The product is made by Israeli digital intelligence firm Cellebrite. In an April 21 blog post, the founder of encrypted chat app Signal said he was able to hack a Cellebrite device. Gizmodo and Vice had prior coverage of the blog post by Moxie Marlinspike, the founder and CEO of Signal.
According to Gizmodo’s summary of the blog post, Marlinspike “says that because of security flaws, someone could basically rewrite all of the data being collected by Cellebrite’s tools. Hypothetically, a uniquely configured file could be slipped into any app on a targeted device—allowing for the alteration of all of the data that has been or will be collected by Cellebrite’s software.”
Cellebrite has since sent out updates “to address a recently identified security vulnerability,” according to Gizmodo. The company did not say whether the vulnerability was the one discussed in the blog post.
Rozas’ motion cited the blog post about the security flaws. He is seeking a new trial, so the defense can examine the Cellebrite device and the report on the data it extracted.

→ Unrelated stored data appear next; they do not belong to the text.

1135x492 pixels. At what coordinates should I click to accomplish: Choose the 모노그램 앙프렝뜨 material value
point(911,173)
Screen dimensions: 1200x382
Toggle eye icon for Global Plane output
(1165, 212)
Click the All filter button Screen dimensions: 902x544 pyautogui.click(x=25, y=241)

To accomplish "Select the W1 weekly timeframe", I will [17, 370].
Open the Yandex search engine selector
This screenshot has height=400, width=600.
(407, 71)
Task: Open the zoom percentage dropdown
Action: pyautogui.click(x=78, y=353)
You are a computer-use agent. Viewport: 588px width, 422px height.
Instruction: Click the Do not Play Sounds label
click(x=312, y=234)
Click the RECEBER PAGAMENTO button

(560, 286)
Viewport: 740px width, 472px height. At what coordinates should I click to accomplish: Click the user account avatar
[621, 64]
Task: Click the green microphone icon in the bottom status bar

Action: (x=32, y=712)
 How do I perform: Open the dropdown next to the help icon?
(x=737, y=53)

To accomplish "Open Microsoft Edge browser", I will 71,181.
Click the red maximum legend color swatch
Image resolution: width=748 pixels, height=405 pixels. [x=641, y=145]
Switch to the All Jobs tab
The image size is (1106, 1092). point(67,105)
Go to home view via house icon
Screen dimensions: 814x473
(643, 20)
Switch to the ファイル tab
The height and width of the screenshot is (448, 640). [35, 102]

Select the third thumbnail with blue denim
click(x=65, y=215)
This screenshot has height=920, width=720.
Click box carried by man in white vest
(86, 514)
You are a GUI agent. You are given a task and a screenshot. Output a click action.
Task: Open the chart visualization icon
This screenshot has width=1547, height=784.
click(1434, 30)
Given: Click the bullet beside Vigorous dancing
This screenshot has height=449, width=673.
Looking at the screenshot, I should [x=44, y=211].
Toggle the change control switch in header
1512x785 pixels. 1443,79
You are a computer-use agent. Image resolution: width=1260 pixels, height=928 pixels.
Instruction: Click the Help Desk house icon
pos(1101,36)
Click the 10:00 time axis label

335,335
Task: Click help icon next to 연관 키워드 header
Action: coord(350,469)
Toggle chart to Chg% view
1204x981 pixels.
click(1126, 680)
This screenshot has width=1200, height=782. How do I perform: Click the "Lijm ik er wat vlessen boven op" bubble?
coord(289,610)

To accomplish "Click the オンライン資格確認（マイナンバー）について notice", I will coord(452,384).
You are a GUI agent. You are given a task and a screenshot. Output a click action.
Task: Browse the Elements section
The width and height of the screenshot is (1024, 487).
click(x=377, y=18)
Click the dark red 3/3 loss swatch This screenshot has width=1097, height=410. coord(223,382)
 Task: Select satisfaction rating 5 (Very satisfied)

Rozas told Gizmodo that, at one time, data extraction was used to gather evidence primarily in child pornography and drug cases. Now, he said, officers’ first move is to get cellphone evidence, in any kind of case.
Gizmodo spoke about the legal issues with Megan Graham, a clinical supervising attorney at the Samuelson Law, Technology & Public Policy Clinic at the University of California at Berkeley School of Law.
“I don’t know how likely it is that cases would be thrown out,” Graham told Gizmodo. A defendant already convicted would face the high hurdle of showing “that someone else identified this vulnerability and exploited it at the time,” she said.
Going forward, “it’s just hard to tell,” especially since it is unknown whether the vulnerability was being exploited, she said. But Graham does think there will be cases “where defense attorneys are able to get judges engaged” on the issue.